Stawski and Sazunic met Adam Swarts, the CEO of Japanese media company Breaker, at a video industry event in the United States, who offered to sign them onto his company and bring them over to Japan. They accepted, having decided to expedite their travel plans due to the increasing severity of Sazunic's Ehlers–Danlos syndrome. In November 2015, Stawski and Sazunic closed down Eatyourkimchis studio to move to Kichijōji in Tokyo, Japan the following year, and they also announced they were no longer associated with You Are Here Cafe. Their video series was renamed Eatyoursushi ("Eat Your Sushi"), and the channel itself was also renamed Simon and Martina during the rebranding. At the time of their initial announcement to move, Stawski and Sazunic intended on moving to other parts of the world besides Japan.

In 2020, Stawski and Sazunic moved back to Canada, and on February 11, 2021, they announced on Instagram that they had divorced but will continue to post new content. The YouTube channel also reverted to the Eatyourkimchi name. On October 13, 2022, Sazunic announced that she would no longer be posting to Eatyourkimchi's YouTube channel to focus on her own YouTube channel, King Kogi.

==Video series==

Eatyourkimchi highlights cuisine, lifestyle, and recommended locations from abroad. When Stawski and Sazunic were living in South Korea, their content also featured Korean popular media, such as K-pop and Korean dramas.

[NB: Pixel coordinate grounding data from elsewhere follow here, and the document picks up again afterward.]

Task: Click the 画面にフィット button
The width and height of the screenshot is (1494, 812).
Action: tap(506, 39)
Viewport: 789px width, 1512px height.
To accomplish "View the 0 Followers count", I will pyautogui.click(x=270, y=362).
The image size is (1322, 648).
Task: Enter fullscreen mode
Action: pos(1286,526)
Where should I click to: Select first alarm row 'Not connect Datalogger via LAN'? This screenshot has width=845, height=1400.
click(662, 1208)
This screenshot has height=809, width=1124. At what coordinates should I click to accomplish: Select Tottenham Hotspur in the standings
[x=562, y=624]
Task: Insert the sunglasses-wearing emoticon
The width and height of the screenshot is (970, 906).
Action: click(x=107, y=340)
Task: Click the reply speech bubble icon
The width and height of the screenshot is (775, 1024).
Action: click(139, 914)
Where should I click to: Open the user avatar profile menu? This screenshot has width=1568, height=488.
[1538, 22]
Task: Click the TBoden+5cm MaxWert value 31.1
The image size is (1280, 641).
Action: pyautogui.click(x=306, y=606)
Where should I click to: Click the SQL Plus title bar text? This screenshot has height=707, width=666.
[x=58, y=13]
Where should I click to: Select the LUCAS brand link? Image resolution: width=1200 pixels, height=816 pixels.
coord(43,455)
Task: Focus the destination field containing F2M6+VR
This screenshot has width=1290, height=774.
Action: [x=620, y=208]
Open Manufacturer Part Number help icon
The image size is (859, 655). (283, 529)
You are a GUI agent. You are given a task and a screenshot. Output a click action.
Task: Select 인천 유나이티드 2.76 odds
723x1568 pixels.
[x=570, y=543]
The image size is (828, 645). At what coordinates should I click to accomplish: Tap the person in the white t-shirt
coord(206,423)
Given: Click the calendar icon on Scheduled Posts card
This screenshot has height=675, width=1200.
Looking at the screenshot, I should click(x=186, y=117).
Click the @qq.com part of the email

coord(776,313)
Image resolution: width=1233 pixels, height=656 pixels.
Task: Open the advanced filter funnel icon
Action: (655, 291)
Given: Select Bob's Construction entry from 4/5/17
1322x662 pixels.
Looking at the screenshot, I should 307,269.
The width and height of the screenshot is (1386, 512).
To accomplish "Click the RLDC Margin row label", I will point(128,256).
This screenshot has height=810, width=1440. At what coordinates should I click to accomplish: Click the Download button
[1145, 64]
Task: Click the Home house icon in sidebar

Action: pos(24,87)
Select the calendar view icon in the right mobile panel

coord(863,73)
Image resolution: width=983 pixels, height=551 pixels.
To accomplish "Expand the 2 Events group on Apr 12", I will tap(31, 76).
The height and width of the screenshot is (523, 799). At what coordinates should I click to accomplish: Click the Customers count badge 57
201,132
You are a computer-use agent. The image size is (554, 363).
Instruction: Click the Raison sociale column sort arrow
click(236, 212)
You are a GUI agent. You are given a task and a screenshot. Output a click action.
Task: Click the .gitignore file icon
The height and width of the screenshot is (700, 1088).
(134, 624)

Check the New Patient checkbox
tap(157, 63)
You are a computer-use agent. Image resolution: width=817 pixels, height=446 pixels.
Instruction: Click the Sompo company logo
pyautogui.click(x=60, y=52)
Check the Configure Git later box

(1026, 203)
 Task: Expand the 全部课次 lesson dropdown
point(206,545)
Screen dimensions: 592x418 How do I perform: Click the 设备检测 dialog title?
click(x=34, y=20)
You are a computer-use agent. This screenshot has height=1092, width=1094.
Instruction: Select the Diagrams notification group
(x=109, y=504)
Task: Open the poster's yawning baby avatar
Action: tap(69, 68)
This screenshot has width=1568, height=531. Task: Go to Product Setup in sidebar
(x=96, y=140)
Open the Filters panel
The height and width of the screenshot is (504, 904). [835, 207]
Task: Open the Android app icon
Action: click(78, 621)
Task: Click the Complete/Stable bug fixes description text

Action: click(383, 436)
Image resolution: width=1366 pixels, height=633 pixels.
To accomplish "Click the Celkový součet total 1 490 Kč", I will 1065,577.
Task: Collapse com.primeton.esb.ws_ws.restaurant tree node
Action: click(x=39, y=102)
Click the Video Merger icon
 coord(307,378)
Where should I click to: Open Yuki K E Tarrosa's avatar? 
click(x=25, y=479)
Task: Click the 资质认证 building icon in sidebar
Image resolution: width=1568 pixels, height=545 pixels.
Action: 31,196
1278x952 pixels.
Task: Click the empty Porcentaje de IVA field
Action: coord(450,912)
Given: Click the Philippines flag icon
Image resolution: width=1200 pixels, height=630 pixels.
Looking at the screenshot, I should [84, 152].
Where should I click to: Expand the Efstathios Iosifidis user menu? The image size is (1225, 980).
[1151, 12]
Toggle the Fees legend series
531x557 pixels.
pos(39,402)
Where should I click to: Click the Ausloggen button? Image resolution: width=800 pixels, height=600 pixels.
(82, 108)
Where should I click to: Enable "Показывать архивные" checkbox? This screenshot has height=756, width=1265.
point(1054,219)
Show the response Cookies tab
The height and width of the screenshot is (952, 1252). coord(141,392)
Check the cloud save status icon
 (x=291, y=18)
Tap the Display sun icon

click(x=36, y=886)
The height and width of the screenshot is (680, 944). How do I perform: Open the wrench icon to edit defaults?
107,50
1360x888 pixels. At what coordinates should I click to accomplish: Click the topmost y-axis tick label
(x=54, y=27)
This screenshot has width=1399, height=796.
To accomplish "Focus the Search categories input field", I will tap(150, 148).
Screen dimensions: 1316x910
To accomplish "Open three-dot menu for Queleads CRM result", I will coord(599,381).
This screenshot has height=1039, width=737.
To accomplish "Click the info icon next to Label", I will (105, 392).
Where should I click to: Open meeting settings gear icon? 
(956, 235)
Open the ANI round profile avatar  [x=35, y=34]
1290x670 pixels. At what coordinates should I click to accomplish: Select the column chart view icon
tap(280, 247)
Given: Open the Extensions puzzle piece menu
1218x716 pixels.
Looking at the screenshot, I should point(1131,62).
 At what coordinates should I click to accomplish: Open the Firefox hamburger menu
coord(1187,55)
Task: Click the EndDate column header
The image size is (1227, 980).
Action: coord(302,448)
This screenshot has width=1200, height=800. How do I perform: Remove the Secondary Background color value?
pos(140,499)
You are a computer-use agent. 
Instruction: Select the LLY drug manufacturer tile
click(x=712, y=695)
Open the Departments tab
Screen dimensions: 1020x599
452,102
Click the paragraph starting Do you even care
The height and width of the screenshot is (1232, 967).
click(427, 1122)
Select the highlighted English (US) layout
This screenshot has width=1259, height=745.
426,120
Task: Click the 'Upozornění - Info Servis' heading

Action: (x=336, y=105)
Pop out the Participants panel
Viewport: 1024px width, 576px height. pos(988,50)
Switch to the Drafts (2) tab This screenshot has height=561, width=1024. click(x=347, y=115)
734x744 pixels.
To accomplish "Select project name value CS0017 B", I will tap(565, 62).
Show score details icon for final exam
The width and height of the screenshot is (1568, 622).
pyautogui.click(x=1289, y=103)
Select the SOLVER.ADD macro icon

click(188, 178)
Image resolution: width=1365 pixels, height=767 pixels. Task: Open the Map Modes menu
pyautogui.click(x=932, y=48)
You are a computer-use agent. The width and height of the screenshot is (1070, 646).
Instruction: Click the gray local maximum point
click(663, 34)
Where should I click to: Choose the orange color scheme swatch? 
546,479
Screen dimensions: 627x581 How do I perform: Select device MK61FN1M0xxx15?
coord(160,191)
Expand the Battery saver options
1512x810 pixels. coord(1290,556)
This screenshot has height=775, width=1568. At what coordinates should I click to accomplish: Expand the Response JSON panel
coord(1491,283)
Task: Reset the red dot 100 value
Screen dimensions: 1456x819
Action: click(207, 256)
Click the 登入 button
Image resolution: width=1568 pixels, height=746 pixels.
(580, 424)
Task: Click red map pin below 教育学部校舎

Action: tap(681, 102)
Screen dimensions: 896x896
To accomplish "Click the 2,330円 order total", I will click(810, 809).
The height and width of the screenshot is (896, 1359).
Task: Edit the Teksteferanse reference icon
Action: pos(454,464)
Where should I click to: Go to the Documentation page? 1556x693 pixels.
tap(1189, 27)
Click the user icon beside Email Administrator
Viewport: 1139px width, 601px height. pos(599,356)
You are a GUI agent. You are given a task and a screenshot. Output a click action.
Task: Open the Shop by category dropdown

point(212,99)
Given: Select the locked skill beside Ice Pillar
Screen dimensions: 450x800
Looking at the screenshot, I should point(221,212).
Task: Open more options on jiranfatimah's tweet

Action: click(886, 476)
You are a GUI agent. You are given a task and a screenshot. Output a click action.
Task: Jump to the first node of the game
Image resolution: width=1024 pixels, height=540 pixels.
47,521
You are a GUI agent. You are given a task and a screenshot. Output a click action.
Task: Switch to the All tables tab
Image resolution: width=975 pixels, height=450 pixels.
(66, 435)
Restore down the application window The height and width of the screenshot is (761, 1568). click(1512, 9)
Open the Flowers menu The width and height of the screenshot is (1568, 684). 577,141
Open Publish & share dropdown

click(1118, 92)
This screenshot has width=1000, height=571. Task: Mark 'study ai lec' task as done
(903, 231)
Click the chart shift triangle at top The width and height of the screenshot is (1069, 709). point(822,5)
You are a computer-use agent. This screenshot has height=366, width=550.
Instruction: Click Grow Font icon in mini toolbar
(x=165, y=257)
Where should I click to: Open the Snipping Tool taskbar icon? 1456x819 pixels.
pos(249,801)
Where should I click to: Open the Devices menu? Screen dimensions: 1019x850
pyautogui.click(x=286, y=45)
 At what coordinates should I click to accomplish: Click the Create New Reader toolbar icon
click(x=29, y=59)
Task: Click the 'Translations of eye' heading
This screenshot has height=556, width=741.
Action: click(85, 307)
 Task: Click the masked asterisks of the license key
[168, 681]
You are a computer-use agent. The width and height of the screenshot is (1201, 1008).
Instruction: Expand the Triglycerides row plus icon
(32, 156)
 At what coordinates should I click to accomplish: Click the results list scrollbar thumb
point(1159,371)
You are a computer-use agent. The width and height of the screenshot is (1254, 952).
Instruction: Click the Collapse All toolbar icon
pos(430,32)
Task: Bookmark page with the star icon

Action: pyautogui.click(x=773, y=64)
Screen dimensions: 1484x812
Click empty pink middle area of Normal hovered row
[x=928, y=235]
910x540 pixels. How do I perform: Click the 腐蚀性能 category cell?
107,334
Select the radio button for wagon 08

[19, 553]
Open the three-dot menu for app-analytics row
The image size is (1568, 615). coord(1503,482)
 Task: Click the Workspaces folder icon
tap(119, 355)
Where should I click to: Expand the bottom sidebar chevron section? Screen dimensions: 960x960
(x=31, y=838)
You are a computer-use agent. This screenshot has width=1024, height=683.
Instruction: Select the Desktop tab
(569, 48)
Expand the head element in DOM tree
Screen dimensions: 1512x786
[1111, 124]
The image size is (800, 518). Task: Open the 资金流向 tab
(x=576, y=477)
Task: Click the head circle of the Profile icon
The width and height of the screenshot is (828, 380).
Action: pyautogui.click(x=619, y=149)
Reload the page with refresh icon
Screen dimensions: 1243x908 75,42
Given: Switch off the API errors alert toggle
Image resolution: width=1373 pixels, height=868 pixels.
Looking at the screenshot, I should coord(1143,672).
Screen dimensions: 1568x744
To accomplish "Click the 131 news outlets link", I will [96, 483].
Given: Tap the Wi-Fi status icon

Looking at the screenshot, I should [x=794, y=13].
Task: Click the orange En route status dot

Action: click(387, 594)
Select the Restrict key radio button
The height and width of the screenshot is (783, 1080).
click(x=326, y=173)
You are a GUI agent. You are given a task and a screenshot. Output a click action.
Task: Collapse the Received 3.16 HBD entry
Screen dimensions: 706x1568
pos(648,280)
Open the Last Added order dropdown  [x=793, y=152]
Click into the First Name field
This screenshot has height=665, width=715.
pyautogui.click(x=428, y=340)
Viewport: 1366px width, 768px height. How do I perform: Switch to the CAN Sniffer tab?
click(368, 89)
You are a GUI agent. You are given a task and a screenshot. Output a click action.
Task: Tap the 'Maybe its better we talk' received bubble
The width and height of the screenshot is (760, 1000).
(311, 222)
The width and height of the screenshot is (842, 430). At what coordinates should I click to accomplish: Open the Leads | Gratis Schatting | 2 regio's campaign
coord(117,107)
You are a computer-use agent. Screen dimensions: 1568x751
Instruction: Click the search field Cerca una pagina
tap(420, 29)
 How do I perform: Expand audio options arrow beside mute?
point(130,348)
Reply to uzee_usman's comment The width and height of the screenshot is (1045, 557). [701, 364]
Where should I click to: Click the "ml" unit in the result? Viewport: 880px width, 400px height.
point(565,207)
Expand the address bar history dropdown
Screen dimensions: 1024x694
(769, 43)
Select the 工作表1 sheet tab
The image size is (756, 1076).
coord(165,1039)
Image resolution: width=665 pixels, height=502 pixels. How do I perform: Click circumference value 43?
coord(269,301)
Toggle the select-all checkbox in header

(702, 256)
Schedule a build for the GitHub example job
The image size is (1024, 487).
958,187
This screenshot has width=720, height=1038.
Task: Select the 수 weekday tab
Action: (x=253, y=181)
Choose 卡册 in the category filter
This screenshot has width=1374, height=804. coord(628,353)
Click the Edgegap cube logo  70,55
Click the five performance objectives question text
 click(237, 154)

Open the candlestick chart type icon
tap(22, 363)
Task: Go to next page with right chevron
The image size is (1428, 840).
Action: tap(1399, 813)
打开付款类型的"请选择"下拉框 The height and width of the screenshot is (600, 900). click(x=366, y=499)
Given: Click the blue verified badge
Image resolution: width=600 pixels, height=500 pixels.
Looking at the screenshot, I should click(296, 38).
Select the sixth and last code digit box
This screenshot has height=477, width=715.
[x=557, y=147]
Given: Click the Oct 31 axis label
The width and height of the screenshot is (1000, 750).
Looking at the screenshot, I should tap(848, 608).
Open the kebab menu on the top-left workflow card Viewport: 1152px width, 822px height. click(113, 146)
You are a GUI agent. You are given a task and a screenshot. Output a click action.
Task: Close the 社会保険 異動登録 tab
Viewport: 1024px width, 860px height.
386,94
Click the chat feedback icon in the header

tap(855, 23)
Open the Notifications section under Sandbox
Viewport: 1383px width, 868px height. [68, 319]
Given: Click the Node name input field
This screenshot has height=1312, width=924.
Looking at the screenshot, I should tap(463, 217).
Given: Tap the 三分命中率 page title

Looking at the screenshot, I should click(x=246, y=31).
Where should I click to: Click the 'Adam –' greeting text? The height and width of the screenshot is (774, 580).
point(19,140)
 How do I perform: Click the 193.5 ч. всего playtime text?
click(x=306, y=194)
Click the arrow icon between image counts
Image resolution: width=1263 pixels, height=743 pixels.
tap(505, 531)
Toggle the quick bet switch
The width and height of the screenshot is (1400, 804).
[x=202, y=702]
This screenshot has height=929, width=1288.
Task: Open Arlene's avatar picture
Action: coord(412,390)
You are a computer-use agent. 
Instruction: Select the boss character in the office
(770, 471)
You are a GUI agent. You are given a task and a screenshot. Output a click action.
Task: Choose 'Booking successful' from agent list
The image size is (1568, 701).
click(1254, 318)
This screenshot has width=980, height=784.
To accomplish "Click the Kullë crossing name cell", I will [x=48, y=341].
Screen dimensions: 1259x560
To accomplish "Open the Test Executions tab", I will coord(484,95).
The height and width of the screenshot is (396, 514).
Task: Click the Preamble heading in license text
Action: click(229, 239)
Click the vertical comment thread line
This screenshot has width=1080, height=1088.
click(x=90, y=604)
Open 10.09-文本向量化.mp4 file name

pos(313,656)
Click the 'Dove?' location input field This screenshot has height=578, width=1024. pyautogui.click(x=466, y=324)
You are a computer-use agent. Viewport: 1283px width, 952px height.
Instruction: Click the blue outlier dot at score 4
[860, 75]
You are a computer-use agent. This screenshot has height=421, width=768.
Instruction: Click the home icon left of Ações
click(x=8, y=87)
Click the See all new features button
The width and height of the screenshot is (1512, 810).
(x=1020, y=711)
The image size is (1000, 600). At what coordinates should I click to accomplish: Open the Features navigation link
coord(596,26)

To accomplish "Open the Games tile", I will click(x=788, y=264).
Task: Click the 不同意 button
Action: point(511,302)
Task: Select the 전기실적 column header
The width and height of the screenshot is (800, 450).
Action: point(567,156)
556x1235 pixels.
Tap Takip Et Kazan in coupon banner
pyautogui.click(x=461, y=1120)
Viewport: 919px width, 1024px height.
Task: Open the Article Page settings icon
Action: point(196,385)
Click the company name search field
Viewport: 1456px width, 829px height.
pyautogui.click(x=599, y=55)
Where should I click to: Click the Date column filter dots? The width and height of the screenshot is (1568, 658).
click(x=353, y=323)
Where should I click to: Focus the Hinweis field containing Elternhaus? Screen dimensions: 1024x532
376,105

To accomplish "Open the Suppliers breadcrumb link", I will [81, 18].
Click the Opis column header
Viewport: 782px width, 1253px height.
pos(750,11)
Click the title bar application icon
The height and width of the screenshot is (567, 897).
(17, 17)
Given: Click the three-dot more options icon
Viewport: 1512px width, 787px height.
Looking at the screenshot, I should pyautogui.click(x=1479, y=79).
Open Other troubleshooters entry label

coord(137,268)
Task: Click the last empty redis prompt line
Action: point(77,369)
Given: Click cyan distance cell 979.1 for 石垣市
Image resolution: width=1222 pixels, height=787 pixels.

- Music Mondays: This segment features music reviews to the latest K-pop song releases and was originally uploaded on Mondays.
- TL;DR: Too Long; Didn't Read: This segment features fan questions about life and culture in South Korea answered by Stawski and Sazunic, originally uploaded on Wednesdays.
- WANK: Wonderful Adventure Now Korea: This segment highlights locations in South Korea, originally uploaded on Thursdays.
- WTF: Wonderful Treasure Find: This segment features an unusual item that Stawski and Sazunic buy and test, originally uploaded on Thursdays.
- K-Crunch Indie: Beginning in 2013, this segment promotes independent bands in South Korea and was originally uploaded on Sundays.
- Eatyoursushi: After moving to Japan in 2016, Stawski and Sazunic produced a video series documenting Japanese cuisine and culture.

==Reception==

In 2011, Eatyourkimchi was the 18th most popular YouTube channel in South Korea. The Korea Herald included Eatyourkimchi in a list of 21 of "the nation's most useful websites." On the website Hiexpat.com, it was also voted the best expat blog in South Korea in 2011. Elysabeth Hahm from Yonhap News noted that Stawski and Sazunic allowed tourists to gain information from a local's perspective that was not present in guidebooks. On the other hand, David Oh and Chuyun Oh, through the periodical Communication, Culture & Critique, criticized Eatyourkimchi, describing Stawski and Sazunic's approach towards Korean culture as ethnocentric and orientalist.